◆ Passage to read:
##########

Tony Kushner is the Pulitzer Prize-winning playwright of
Angels in America: A Gay Fantasia on National Themes,
which airs as a two-part film -- directed by Mike
Nichols and starring Al Pacino, Meryl Streep, and Emma
Thompson -- on HBO this December. The play, originally
written in 1990, is a sweeping indictment of the Reagan
era that follows the story of Prior, an AIDS sufferer
caught between an ex-boyfriend and a married lover with
a mentally disabled wife. The invented characters are
counterweighted by a subplot that centers on Roy Cohn,
the McCarthy-era lawyer and right-wing bulldog who died
of AIDS in 1986.

Kushner's other plays include Homebody/Kabul, an eerily
prescient play written pre-9/11 that links the modern
worlds of London and New York to the fanatical politics
of the Taliban, and the forthcoming Caroline or Change,
a work set in Civil Rights-era Louisiana. He is also the
author of the recently published call to arms, Save Your
Democratic Citizen Soul! Rants, Screeds and Other Public
Utterances for Midnight in the Republic, a book targeted
at young activists.

Mother Jones: It's been a long road for Angels in
America to finally make it to the TV screen. Wasn't
Robert Altman going to direct a film version at one
point?

Tony Kushner: Yes -- I think Altman is a major American
artist, and he was one of the first people I wanted to
work with. I sent him the play and he was immediately
interested. For about a year and a half I worked with
him, wrote a screenplay. At that time it was supposed to
be a theatrical release, but studio executives had
concerns -- about the material, about the budget, about
the length -- and it fell apart. At one point, even
after Altman had left the project, I tried to collapse
Angels into one three-hour movie and found that it was
impossible. It just literally has too much plot.

##########

◆ Recorded information:

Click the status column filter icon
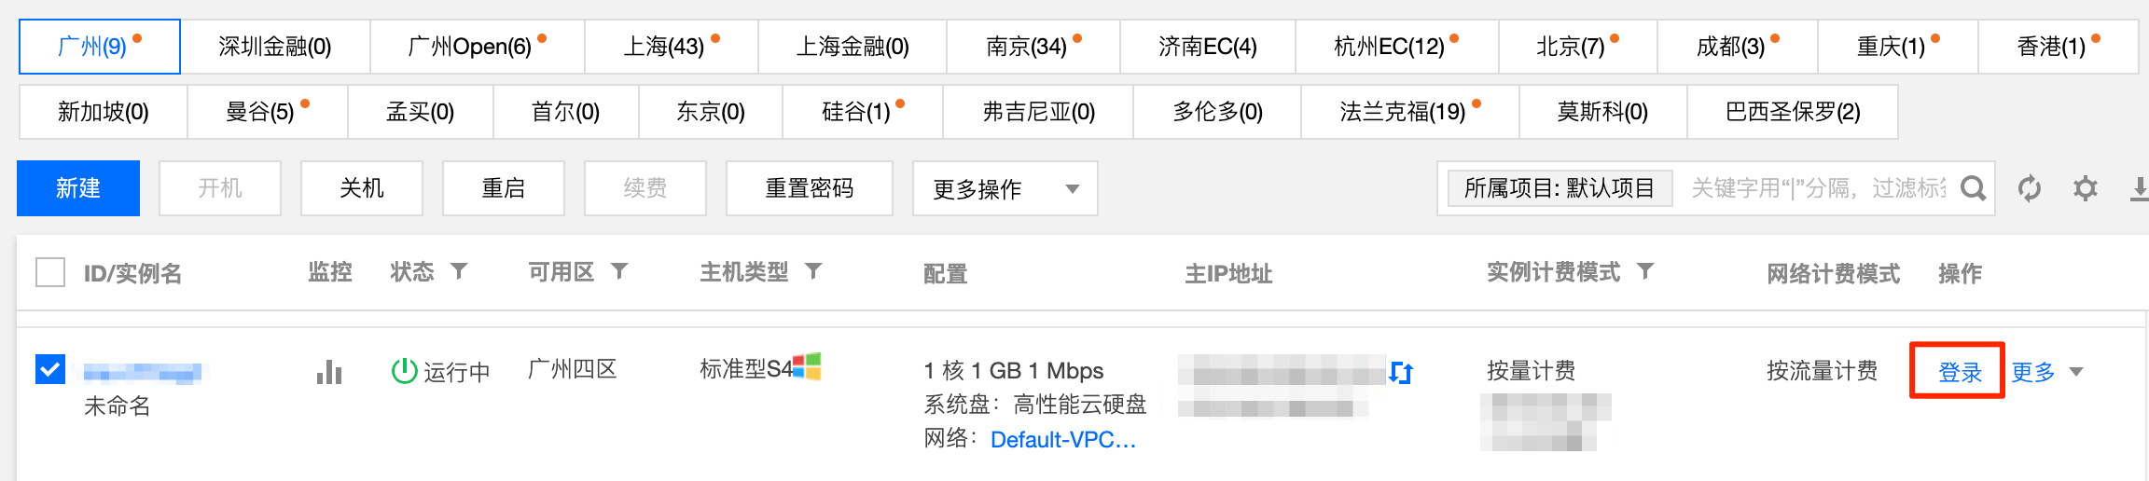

##########

◆ Required work:
1) Based on the Kushner passage, are the following statements true? Answer yes or no for each, and quote the deciding words. (a) Angels in America was originally written in 1990. (b) Homebody/Kabul was written after 9/11. (c) Kushner managed to condense Angels into a single three-hour movie.
2) According to the Kushner passage, how long did Kushner work with Robert Altman?
3) Set down the portion of the Kushner passage between "Kushner's other plays" and "at young activists.", inclusive.

◆ Solved tasks:
1)
(a) Yes: "The play, originally written in 1990"
(b) No: "an eerily prescient play written pre-9/11"
(c) No: "I tried to collapse Angels into one three-hour movie and found that it was impossible"

2) For about a year and a half.

3)
Kushner's other plays include Homebody/Kabul, an eerily
prescient play written pre-9/11 that links the modern
worlds of London and New York to the fanatical politics
of the Taliban, and the forthcoming Caroline or Change,
a work set in Civil Rights-era Louisiana. He is also the
author of the recently published call to arms, Save Your
Democratic Citizen Soul! Rants, Screeds and Other Public
Utterances for Midnight in the Republic, a book targeted
at young activists.